By SANDY SHORE, AP Business Writer
Persistent questions about the ability of European leaders to prevent a breakup of the euro are taking a hefty toll on the commodities that keep industries churning out products and help feed the world.
Commodity prices dropped across the board Wednesday. Oil fell 5.2 percent. Gold fell to a level not seen since July, and corn ended the day at the lowest price in about a year.
Worries about Europe's debt problems resurfaced after Italy's borrowing rates rose. That caused the euro to weaken and the dollar to strengthen. Commodities are priced in dollars, so a stronger dollar makes them more expensive for buyers using other currencies.
Traders are worried about future demand for commodities as Europe's crisis remains unresolved and China's economic slowdown deepens. The Federal Reserve dashed hopes for more steps to stimulate the U.S. economy Tuesday, which some traders had anticipated.
Analysts said many traders sold commodities futures to make up for losses in other markets, while buying relatively low-risk assets like dollars and Treasurys. Volume was lighter than normal ahead of the holidays, which can make price swings more exaggerated.
"The dollar strength is obviously having a dramatic effect on commodities across the board," Kingsview Financial analyst Matt Zeman said. "You have that. You have concern over European banks and add holiday volume to that mix and you're going to get these kinds of days."
In metals trading, gold for February delivery fell $76.20, or 4.6 percent, to end at $1,586.90 an ounce. It was the first time gold dropped below $1,600 an ounce since September and the lowest level since July.
The drop in industrial metals was attributed primarily to concerns about future demand because they are used in a wide variety of products from construction to consumer products. George Gero, vice president at RBC Global Futures, speculated that demand will pick up for such metals as copper next year as Japan rebuilds after its devastating earthquake and as other countries begin infrastructure projects.

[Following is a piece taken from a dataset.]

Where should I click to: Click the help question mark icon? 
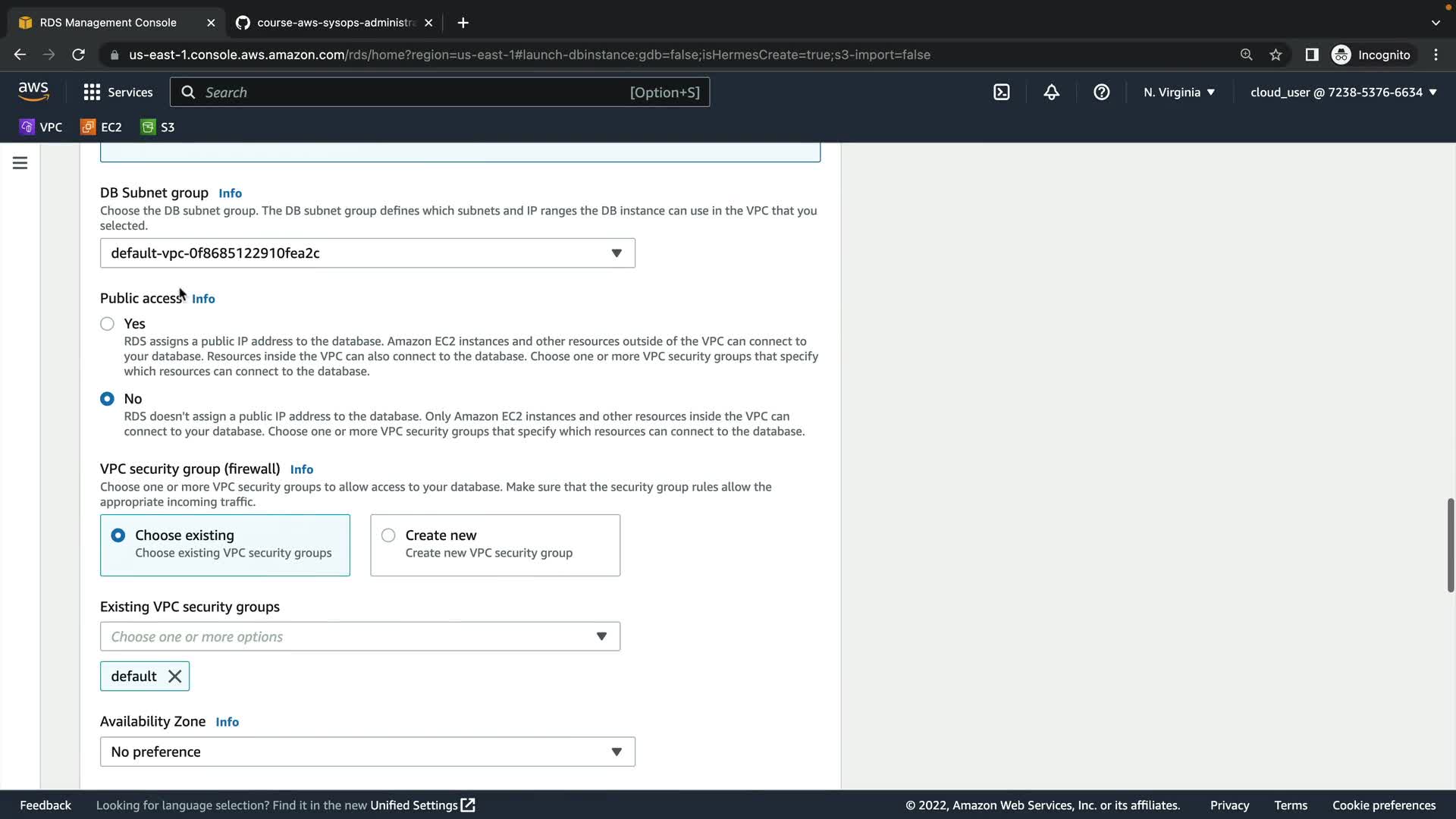[1101, 93]
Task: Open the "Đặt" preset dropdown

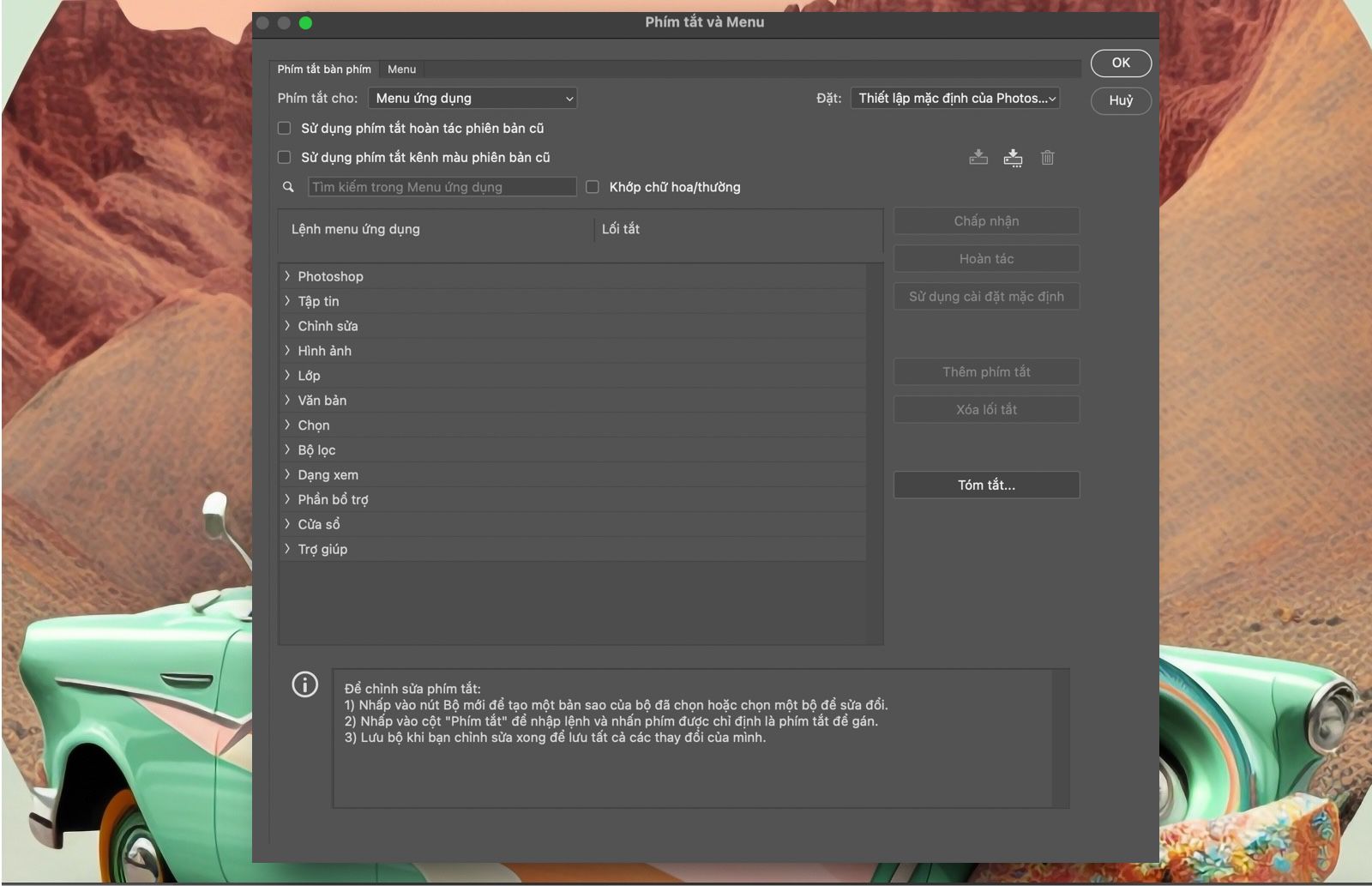Action: [x=954, y=98]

In March contracts, silver fell $2.325, or 7.4 percent, to finish at $28.935 an ounce. Copper fell 16.3 cents, or 4.7 percent, to end at $3.2785 per pound and palladium fell $44.55, or 6.7 percent, to $619.60 an ounce. January platinum declined $66 to end at $1,426.30 an ounce.
Energy contracts all fell. Benchmark crude declined $5.19 to finish at $94.95 per barrel on the New York Mercantile Exchange. Heating oil fell 9.89 cents to $2.8299 per gallon, gasoline futures declined 12.17 cents to $2.5037 per gallon and natural gas ended down 14.3 cents or $3.136 per 1,000 cubic feet.
March wheat fell 19.75 cents to finish at $5.8075 per bushel, March corn fell 13.75 cents to $5.8075 per bushel and January soybeans fell 18.5 cents to $11 per bushel.